• _WHAT THE TASK ASKS_
Quote the items word for word, starting at the line that contains "At what coordinates should I click to accomplish: Select" and ending at the line that contains "point(436,300)".

• _INFORMATION PROVIDED_
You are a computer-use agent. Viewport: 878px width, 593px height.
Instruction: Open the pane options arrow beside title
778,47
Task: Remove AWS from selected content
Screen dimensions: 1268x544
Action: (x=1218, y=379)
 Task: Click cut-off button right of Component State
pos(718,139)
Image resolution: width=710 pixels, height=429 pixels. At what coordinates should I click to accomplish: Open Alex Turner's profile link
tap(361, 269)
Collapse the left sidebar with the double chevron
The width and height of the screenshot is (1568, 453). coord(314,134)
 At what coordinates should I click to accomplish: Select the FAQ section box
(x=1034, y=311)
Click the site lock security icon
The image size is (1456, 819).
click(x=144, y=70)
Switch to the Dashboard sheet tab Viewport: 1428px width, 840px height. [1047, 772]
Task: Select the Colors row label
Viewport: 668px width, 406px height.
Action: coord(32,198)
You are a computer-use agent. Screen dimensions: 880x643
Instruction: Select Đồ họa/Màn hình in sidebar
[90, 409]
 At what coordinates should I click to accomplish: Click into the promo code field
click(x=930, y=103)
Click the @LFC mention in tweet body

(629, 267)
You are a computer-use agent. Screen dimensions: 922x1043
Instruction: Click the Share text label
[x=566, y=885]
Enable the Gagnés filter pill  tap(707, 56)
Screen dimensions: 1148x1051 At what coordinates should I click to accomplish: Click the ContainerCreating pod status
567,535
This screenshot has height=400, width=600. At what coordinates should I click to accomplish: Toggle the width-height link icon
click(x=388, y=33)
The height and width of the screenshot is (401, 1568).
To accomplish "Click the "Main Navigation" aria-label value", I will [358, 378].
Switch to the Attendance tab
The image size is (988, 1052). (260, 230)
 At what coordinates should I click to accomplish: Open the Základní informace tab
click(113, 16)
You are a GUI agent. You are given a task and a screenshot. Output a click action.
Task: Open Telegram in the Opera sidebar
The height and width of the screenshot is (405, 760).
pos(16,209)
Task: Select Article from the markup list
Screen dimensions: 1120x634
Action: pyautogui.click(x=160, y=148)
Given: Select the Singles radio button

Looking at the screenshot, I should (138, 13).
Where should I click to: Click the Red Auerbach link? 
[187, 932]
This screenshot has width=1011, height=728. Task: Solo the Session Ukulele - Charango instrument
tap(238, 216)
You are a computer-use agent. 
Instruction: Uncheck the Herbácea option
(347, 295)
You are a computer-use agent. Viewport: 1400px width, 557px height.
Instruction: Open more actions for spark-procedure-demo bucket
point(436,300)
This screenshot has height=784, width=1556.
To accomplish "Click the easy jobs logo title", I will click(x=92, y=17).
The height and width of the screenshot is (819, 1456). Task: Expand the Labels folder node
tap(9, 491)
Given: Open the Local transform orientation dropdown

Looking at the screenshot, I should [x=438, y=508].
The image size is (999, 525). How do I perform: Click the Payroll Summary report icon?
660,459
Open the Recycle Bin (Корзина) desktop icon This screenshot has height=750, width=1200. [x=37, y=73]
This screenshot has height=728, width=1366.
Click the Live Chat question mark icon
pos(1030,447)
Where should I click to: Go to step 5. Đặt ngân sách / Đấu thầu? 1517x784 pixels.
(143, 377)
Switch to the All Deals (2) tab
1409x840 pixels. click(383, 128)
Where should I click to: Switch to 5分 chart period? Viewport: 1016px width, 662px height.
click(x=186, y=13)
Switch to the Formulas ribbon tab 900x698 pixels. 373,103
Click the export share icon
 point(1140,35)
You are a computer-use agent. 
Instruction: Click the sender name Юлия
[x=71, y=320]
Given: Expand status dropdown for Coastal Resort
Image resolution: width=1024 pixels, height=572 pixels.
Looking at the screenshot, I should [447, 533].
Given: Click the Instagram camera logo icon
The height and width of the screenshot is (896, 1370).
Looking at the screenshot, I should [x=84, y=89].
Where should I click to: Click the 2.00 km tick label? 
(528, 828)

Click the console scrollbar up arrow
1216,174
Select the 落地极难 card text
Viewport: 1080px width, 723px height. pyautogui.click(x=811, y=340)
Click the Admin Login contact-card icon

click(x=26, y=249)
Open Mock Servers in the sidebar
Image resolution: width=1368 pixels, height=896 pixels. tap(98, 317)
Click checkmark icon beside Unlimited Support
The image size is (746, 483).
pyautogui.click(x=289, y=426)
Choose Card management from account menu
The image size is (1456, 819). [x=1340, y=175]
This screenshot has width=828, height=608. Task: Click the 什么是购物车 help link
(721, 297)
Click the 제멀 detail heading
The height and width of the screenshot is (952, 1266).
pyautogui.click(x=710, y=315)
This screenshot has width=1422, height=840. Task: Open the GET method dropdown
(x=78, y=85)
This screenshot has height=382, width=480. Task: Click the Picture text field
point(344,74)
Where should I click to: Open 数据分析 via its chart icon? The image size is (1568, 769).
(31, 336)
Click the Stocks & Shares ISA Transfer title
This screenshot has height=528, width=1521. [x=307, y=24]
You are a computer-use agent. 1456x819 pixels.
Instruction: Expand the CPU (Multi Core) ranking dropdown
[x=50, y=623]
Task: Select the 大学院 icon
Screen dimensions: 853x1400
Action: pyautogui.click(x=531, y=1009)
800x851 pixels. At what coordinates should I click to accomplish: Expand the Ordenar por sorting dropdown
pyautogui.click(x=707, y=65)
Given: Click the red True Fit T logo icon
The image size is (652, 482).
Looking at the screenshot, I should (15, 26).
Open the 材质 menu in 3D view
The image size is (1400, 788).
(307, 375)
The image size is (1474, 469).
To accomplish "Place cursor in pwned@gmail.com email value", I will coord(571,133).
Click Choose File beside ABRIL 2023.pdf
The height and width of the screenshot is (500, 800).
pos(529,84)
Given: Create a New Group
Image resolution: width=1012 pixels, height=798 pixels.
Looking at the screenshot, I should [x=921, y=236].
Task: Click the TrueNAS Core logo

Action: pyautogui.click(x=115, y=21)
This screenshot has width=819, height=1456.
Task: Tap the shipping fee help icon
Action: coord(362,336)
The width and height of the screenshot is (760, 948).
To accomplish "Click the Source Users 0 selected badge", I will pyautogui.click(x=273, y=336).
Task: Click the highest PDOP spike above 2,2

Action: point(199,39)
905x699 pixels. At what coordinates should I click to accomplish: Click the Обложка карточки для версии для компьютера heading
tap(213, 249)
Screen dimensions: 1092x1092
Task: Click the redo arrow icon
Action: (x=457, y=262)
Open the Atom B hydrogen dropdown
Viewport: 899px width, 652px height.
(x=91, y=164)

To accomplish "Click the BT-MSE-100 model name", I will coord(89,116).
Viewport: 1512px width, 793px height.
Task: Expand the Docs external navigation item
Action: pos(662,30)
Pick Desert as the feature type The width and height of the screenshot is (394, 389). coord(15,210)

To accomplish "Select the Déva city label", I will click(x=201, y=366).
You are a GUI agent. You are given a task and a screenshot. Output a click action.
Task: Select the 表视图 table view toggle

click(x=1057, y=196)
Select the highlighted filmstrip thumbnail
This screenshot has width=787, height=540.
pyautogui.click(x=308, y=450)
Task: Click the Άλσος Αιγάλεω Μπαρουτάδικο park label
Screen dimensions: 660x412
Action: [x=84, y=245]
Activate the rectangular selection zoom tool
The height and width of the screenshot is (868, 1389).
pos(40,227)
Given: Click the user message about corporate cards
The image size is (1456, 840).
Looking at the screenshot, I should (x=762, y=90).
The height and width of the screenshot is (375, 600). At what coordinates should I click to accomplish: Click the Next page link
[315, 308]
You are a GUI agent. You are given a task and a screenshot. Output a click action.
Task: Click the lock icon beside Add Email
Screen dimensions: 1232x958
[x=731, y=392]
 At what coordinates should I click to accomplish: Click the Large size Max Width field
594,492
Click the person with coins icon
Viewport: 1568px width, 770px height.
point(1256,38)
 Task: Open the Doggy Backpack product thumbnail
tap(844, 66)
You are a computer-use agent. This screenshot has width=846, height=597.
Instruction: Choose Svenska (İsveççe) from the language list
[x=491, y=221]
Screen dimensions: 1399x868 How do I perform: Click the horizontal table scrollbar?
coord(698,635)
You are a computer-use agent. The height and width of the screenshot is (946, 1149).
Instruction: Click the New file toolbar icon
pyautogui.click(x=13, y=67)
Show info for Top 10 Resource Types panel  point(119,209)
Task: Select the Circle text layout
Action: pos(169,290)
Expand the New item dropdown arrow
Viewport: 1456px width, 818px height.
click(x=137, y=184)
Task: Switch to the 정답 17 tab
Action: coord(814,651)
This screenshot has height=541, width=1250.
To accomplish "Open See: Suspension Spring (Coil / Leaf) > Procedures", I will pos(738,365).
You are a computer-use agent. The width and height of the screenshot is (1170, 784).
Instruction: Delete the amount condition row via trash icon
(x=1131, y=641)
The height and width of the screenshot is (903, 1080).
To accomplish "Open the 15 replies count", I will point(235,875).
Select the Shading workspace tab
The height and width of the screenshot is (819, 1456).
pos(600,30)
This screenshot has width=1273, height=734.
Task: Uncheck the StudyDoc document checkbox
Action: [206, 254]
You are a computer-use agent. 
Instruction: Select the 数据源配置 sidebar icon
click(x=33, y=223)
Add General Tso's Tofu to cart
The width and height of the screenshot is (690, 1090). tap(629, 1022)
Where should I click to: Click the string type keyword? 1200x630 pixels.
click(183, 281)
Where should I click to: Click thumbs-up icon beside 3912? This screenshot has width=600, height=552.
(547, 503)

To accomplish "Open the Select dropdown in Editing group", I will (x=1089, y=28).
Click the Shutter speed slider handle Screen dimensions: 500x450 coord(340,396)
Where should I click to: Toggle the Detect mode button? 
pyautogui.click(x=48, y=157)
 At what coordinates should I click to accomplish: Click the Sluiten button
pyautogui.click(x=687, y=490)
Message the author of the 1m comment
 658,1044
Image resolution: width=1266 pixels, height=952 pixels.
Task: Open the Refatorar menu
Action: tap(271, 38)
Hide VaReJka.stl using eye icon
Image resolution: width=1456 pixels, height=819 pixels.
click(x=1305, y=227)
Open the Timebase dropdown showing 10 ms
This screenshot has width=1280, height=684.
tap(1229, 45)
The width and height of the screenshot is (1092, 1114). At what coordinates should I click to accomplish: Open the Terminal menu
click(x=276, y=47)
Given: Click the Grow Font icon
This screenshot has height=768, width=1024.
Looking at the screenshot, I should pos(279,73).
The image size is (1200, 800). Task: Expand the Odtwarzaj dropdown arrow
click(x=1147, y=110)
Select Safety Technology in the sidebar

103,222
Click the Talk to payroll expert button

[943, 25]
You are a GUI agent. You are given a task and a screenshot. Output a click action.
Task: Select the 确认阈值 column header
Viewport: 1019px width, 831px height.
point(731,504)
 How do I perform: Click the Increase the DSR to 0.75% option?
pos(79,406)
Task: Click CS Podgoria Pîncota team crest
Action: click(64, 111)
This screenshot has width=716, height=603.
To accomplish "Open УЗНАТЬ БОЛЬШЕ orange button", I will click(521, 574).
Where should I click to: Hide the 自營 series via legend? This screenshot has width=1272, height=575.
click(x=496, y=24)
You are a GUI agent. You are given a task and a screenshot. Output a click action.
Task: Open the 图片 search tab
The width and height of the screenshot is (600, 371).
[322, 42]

• _SOLUTION_
 At what coordinates should I click to accomplish: Select the FAQ section box
(x=1034, y=311)
Click the site lock security icon
The image size is (1456, 819).
click(x=144, y=70)
Switch to the Dashboard sheet tab Viewport: 1428px width, 840px height. [1047, 772]
Task: Select the Colors row label
Viewport: 668px width, 406px height.
Action: coord(32,198)
You are a computer-use agent. Screen dimensions: 880x643
Instruction: Select Đồ họa/Màn hình in sidebar
[90, 409]
 At what coordinates should I click to accomplish: Click into the promo code field
click(x=930, y=103)
Click the @LFC mention in tweet body

(629, 267)
You are a computer-use agent. Screen dimensions: 922x1043
Instruction: Click the Share text label
[x=566, y=885]
Enable the Gagnés filter pill  tap(707, 56)
Screen dimensions: 1148x1051 At what coordinates should I click to accomplish: Click the ContainerCreating pod status
567,535
This screenshot has height=400, width=600. At what coordinates should I click to accomplish: Toggle the width-height link icon
click(x=388, y=33)
The height and width of the screenshot is (401, 1568).
To accomplish "Click the "Main Navigation" aria-label value", I will [358, 378].
Switch to the Attendance tab
The image size is (988, 1052). (260, 230)
 At what coordinates should I click to accomplish: Open the Základní informace tab
click(113, 16)
You are a GUI agent. You are given a task and a screenshot. Output a click action.
Task: Open Telegram in the Opera sidebar
The height and width of the screenshot is (405, 760).
pos(16,209)
Task: Select Article from the markup list
Screen dimensions: 1120x634
Action: pyautogui.click(x=160, y=148)
Given: Select the Singles radio button

Looking at the screenshot, I should (138, 13).
Where should I click to: Click the Red Auerbach link? 
[187, 932]
This screenshot has width=1011, height=728. Task: Solo the Session Ukulele - Charango instrument
tap(238, 216)
You are a computer-use agent. 
Instruction: Uncheck the Herbácea option
(347, 295)
You are a computer-use agent. Viewport: 1400px width, 557px height.
Instruction: Open more actions for spark-procedure-demo bucket
point(436,300)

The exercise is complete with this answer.